Açıklanan nedenlerle dava dosyası içerisindeki bilgi ve belgelere göre, Mahkeme kararının gerekçesinde dayanılan delillerin tartışılıp, değerlendirilmesinde usul ve yasaya aykırı bir yön bulunmadığı gibi kamu düzenine aykırılık da görülmediğinden, davalının istinaf başvurusunun HMK 353/1-b-1 maddesi gereğince esastan reddine karar verilmesi gerektiği kanaatine varılmış ve aşağıdaki hüküm kurulmuştur.
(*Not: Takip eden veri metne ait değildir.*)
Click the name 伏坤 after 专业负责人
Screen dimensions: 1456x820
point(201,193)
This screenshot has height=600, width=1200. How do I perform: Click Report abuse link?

HÜKÜM : Yukarıda açıklanan nedenlerle; 1-Davalının istinaf başvurusunun 6100 sayılı HMK’ nın 353/1-b1 maddesi gereğince ESASTAN REDDİNE, 2-Harçlar Kanunu gereğince istinaf eden tarafından yatırılan istinaf kanun yoluna başvurma harcının hazineye gelir kaydına, 3-Karar tarihi itibariyle Harçlar Kanunu gereğince alınması gereken 269,85 TL istinaf karar harcı istinaf aşamasında peşin olarak yatırıldığından başkaca harç tahsiline yer olmadığına, yatırılan harcın hazineye gelir kaydına, 4-İstinaf yargılama giderlerinin istinaf talep eden üzerinde bırakılmasına, 5-Artan gider avansı bulunması halinde yatıran tarafa iadesine, 6-Kararın ilk derece mahkemesince taraflara tebliğe gönderilmesine,
Dosya üzerinde yapılan inceleme sonucunda 21/12/2023 tarihinde HMK’nın 362/1-c maddesi gereğince kesin olarak oy birliği ile karar verildi.